**Part of a data file:**
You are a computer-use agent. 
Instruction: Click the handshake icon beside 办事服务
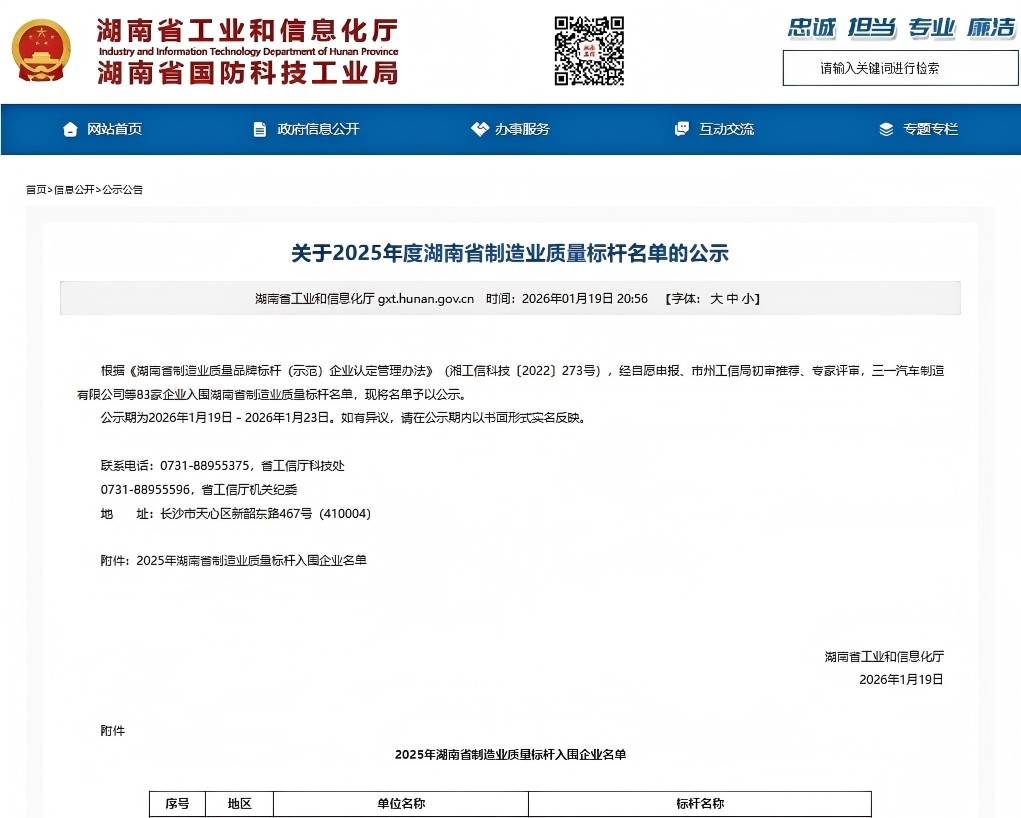479,129

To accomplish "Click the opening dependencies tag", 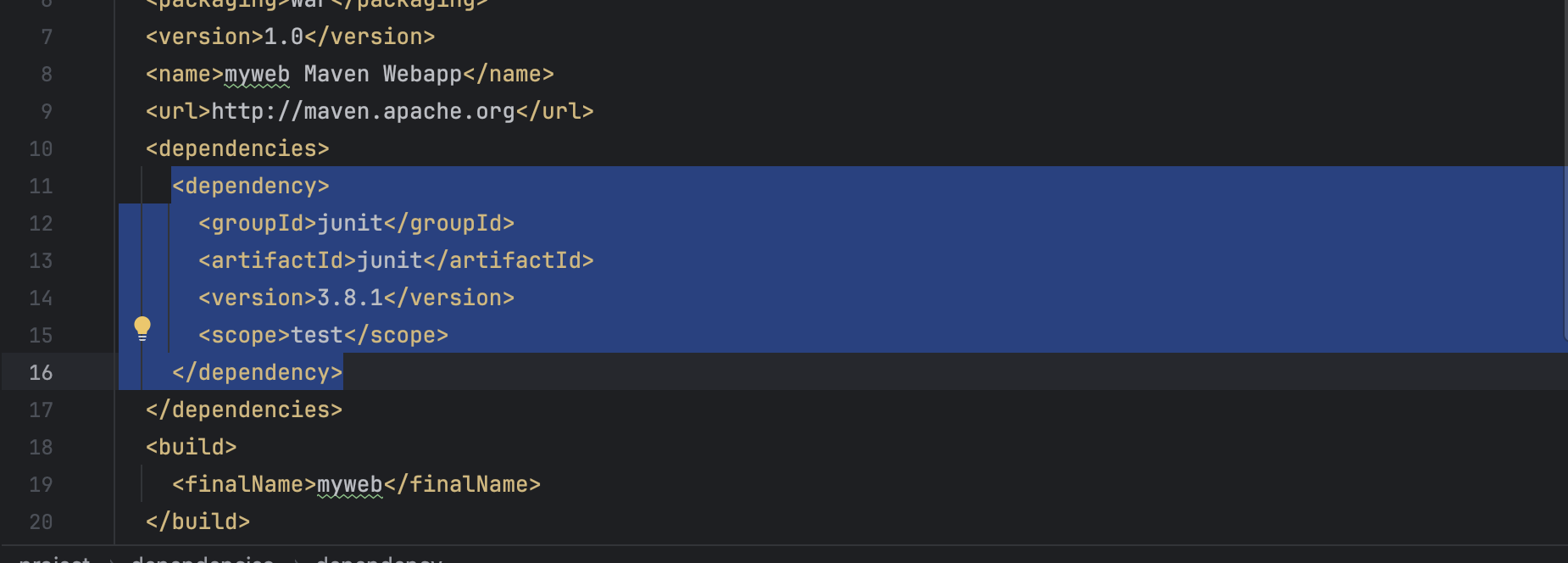I will click(237, 149).
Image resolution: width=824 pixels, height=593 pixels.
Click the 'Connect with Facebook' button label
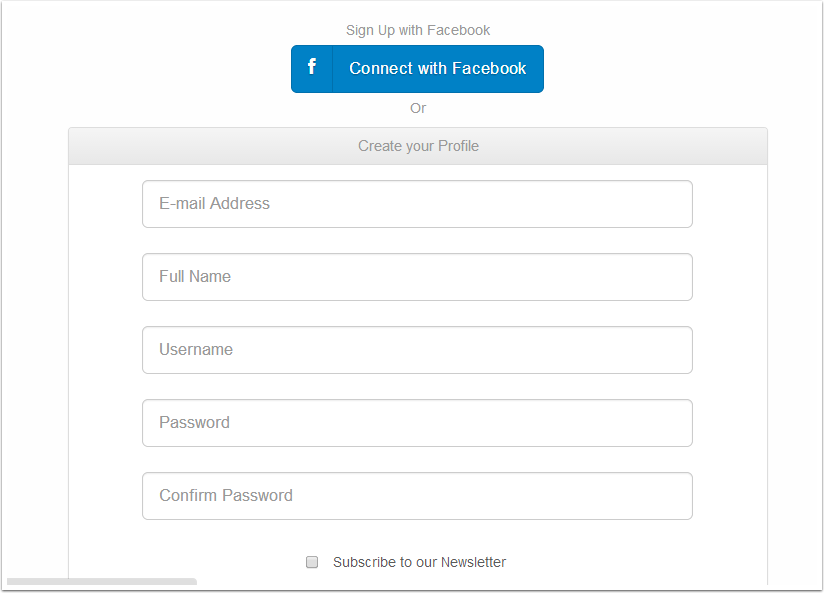[x=437, y=69]
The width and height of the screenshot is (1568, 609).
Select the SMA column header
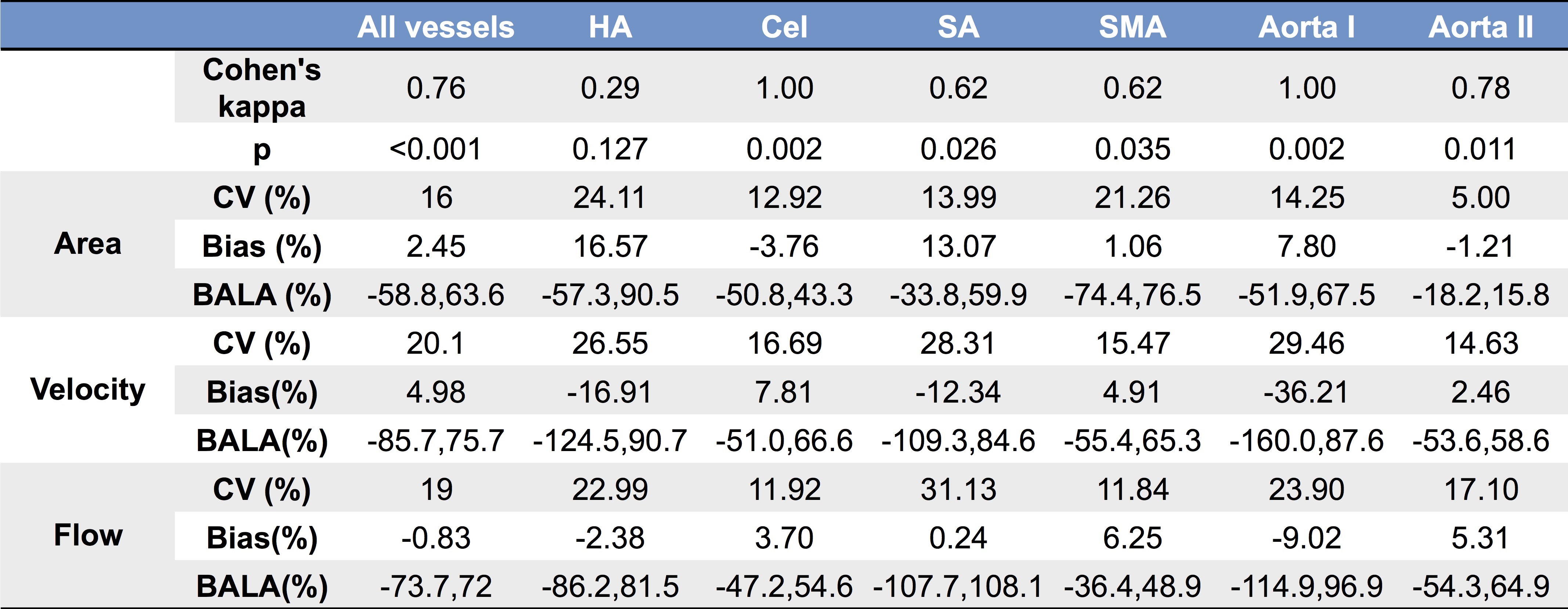(1132, 28)
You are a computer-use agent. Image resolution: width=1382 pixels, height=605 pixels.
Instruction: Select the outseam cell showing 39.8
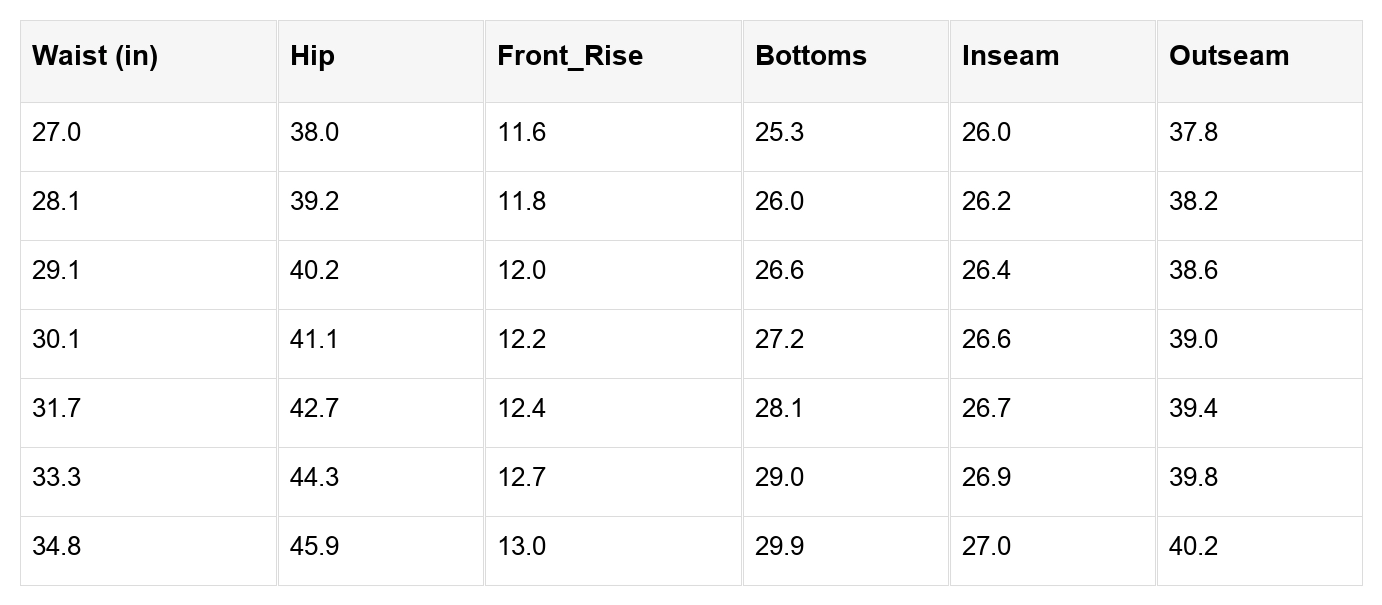pos(1259,481)
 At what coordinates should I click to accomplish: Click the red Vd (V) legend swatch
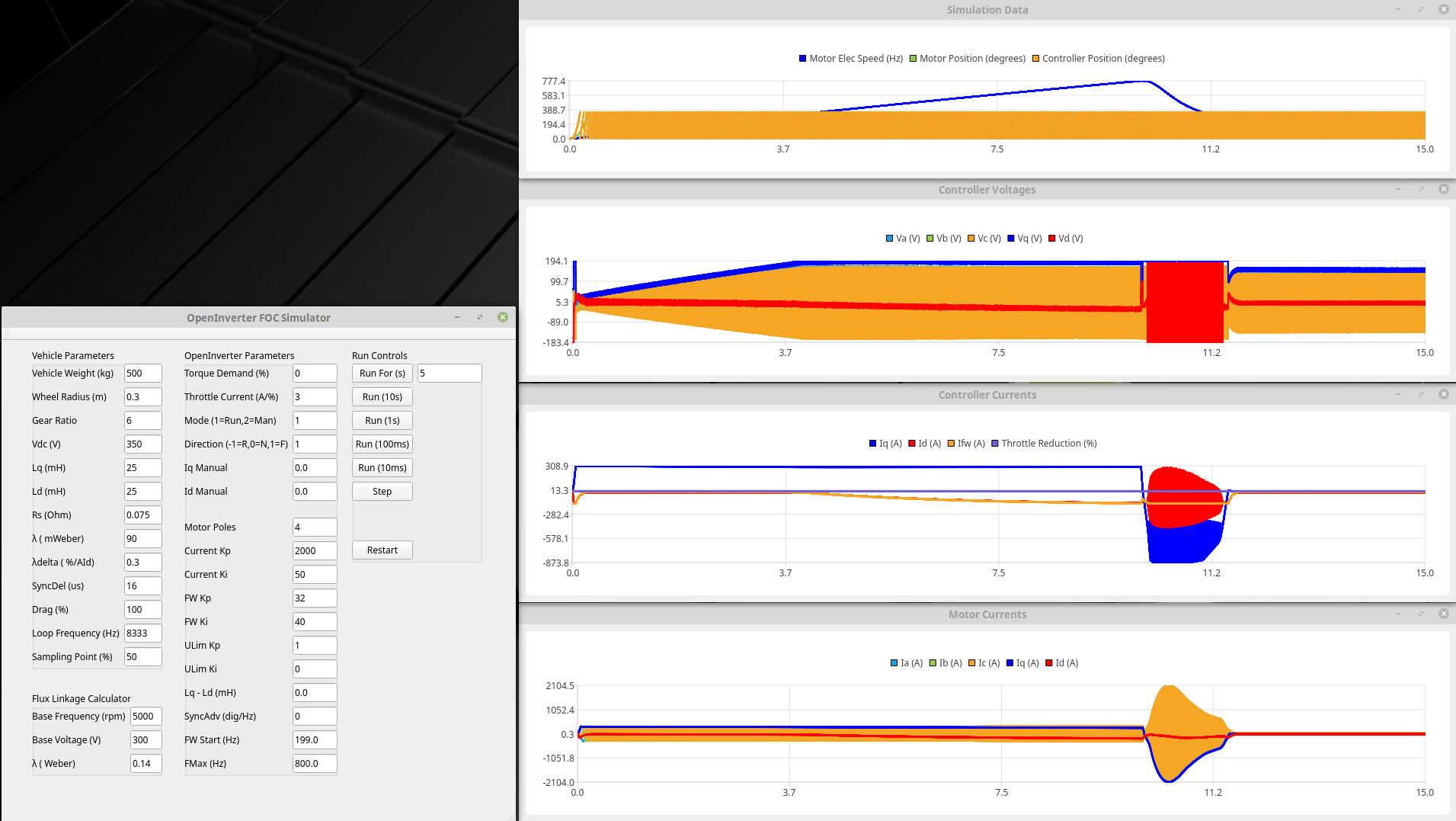click(1052, 239)

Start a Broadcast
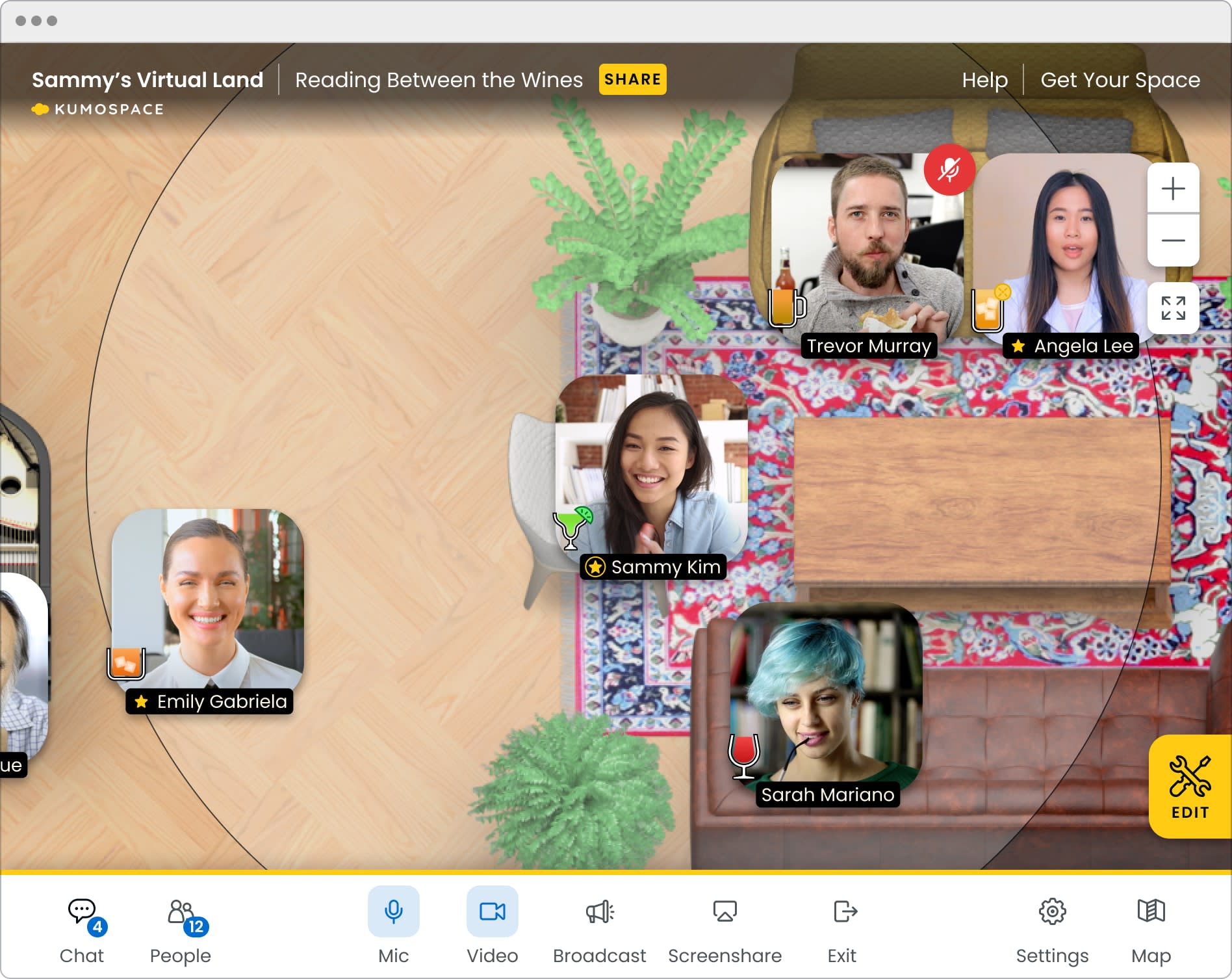[x=598, y=924]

**WRITTEN REQUEST:**
Please rewrite the listing from the line with "The width and" to the line with "pos(1259,481)", swapping "Select" for "Choose" and keeping everything else the same. Leave the pictures out.

**SOLUTION TO THIS TASK:**
The width and height of the screenshot is (1568, 609).
Choose the SMA column header
(1132, 28)
You are a computer-use agent. Image resolution: width=1382 pixels, height=605 pixels.
Instruction: Choose the outseam cell showing 39.8
pos(1259,481)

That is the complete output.